Below is the solution process of the "original question" written verbatim here by re-typing the text from http://scipp.ucsc.edu/~haber/archives/physics116C11/mathphysC6sol_11.pdf.
Solution Process:
The Laplacian in polar coordinates is
$$\nabla^2 = \frac{1}{r} \frac{d}{dr} \bigg( r \frac{d}{dr} \bigg) + \frac{1}{r^2} \frac{d^2}{d \theta^2}$$
so that Laplace’s equation ##\nabla^2 u = 0## becomes (with ##u = R(r)\Theta(\theta)##)

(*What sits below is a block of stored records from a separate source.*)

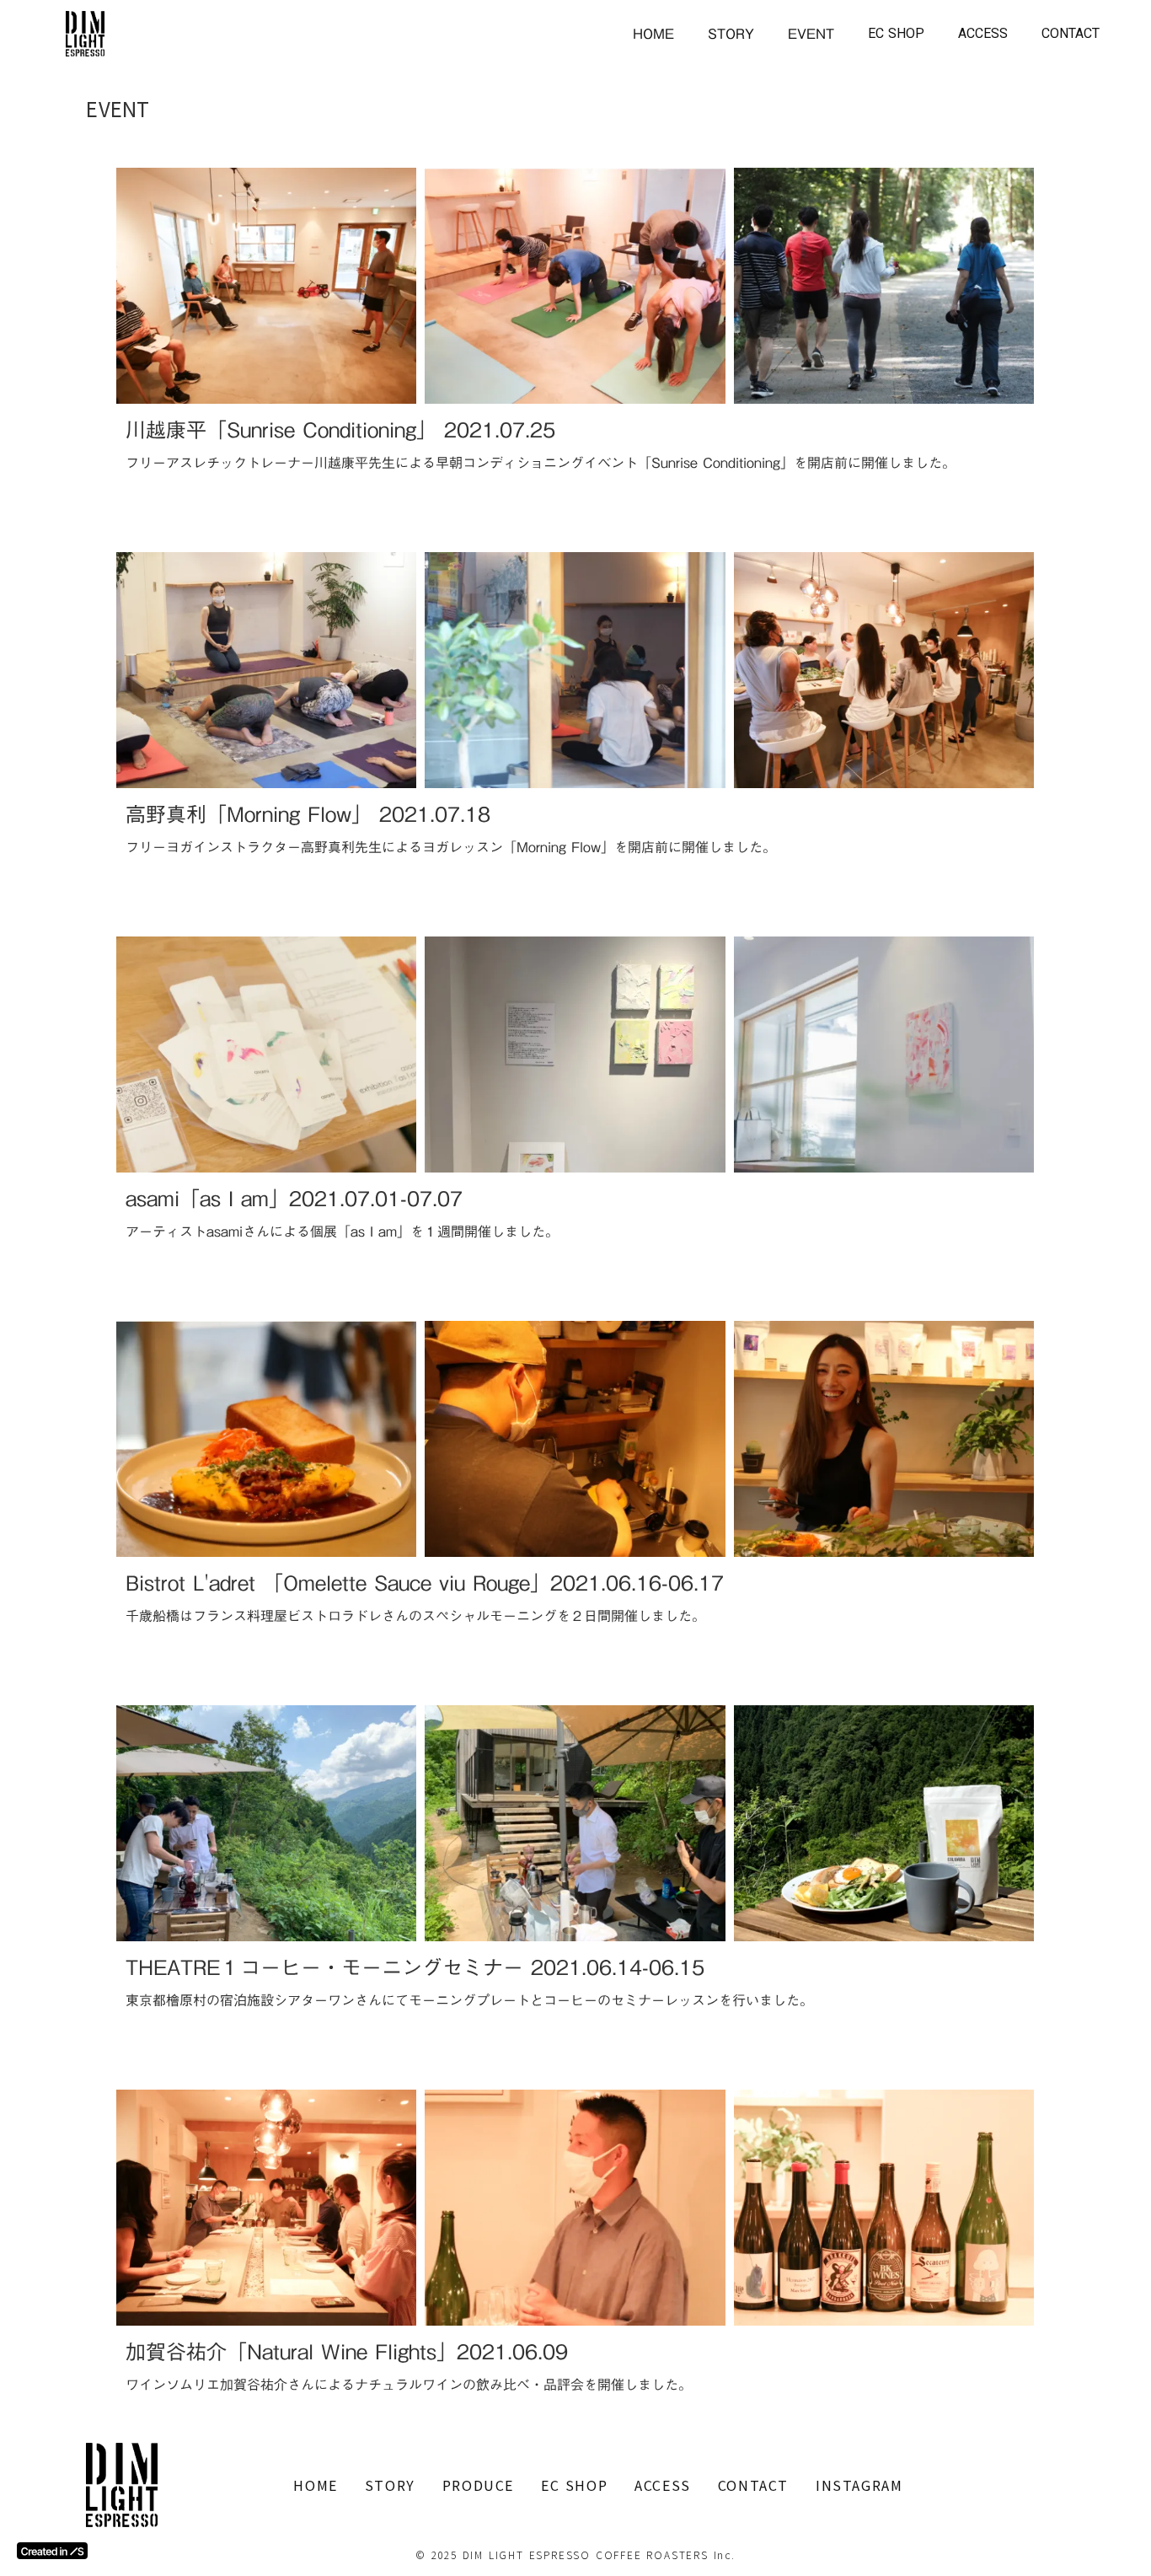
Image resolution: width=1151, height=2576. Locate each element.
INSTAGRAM (859, 2485)
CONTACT (1070, 33)
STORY (731, 33)
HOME (653, 33)
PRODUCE (478, 2485)
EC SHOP (896, 33)
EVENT (811, 33)
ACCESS (983, 33)
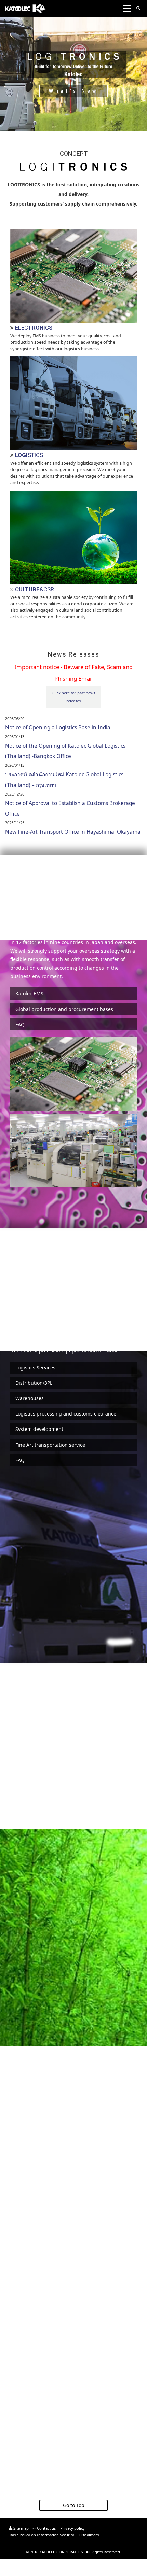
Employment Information (48, 2296)
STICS (29, 455)
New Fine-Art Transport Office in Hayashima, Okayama (73, 831)
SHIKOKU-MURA (36, 2429)
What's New (73, 91)
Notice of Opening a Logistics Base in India (57, 727)
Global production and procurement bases (64, 1009)
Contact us (46, 2528)
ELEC (34, 327)
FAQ (20, 1024)
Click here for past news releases (73, 696)
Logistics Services (35, 1367)
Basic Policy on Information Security (41, 2534)
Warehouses (29, 1398)
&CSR (34, 589)
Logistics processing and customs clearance (65, 1413)
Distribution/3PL (33, 1383)
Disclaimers (88, 2534)
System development (39, 1429)
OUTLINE (27, 2161)
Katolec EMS (29, 993)
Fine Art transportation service (50, 1444)
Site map (20, 2528)
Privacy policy (72, 2528)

$$\frac{r}{R} (rR')' = -\frac{\Theta''}{\Theta} = n^2$$
The angular dependence is ##\Theta = e^{\pm i n \theta}## and ##n## must be an integer for the function to be single-valued, ##\Theta(\theta + 2\pi) = \Theta(\theta)##. The radial equation is
$$r^2 R'' + rR' - n^2 R = 0$$
To solve this we try a solution ##R = r^{\alpha}## and substituting we find ##\alpha = \pm n##. The solution to Laplace’s equation is then
$$u = \sum_{n=0} [r^n (A_n \sin(n \theta) + B_n \cos (n\theta)) + r^{-n} (A_n ' \sin (n\theta) + B_n ' \cos (n\theta)) ]$$
To solve the requested problem, first we put ##A^′ = B^′ = 0## because the temperature would diverge in the center of the plate. Then we apply the boundary condition ##u(a, \theta) = 100H(−\theta + \pi)## where ##H## is the Heaviside step function:
$$u(a, \theta) = 100H (-\theta + \pi) = \sum_{n=0} a^n (A_n \sin (n\theta) + B_n \cos (n\theta) )$$
Now we must multiply this equation by ##\sin(m\theta)## or ##\cos (m\theta)## and integrate between ##(0, 2\pi)## in order to find respectively ##A_n## and ##B_n##. Because ##\int_0^\pi \cos (m\theta) d\theta = \pi \delta_{m0}##, only the constant term in the cosine series is non-zero. It is given by
$$100 \int_0^\pi d\theta = B_0 \int_0^{2\pi} d\theta = 2\pi \Longrightarrow B_0 = 50$$
$$a^n A_n = \frac{1}{\pi} \int_0^\pi 100 \sin (n\theta) d\theta = \frac{200}{n\pi} \text{ for odd } n, \text{and 0 otherwise}$$
We can rewrite the solution as
$$u = 50 + \frac{200}{\pi} \sum_{odd \; n} \bigg( \frac{r}{a}\bigg)^n \frac{\sin (n\theta)}{n}$$
My Question:
When changing the boundary condition as explained in the homework statement (i.e. constant temperatures are located at the circumference rather than the circular region itself), how would it affect the entire solution process?
If anyone can answer the question, thank you very much!